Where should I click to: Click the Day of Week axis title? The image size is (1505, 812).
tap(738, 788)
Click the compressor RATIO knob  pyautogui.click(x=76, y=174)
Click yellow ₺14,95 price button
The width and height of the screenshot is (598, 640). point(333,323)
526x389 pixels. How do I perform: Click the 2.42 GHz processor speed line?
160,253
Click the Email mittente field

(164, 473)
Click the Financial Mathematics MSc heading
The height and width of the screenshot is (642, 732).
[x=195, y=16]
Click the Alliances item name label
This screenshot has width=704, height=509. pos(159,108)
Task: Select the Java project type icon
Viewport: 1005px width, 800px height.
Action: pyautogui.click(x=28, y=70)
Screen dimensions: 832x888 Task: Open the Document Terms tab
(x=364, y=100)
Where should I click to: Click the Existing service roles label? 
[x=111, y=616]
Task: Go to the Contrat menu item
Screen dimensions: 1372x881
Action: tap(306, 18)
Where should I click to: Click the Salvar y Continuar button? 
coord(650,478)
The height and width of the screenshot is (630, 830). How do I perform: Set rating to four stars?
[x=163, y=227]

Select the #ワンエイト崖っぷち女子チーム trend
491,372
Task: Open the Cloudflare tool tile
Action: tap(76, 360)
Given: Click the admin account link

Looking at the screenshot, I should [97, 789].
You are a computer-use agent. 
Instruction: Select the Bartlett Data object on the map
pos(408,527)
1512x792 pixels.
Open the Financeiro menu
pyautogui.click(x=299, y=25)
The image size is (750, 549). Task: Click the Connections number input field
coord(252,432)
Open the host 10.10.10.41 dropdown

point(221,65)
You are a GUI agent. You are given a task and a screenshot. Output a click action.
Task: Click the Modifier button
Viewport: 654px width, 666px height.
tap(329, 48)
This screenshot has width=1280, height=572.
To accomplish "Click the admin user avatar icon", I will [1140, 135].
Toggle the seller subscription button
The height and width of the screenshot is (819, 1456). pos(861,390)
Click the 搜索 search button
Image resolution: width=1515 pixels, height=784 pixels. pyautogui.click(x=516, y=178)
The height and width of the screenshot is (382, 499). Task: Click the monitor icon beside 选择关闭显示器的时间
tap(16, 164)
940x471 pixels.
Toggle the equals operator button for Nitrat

**What you need to do**
Identify each line of the rows above that contains the string "field", and copy those lines. Match the string's case exactly.

**Correct output**
Click the Email mittente field
The image size is (750, 549). Task: Click the Connections number input field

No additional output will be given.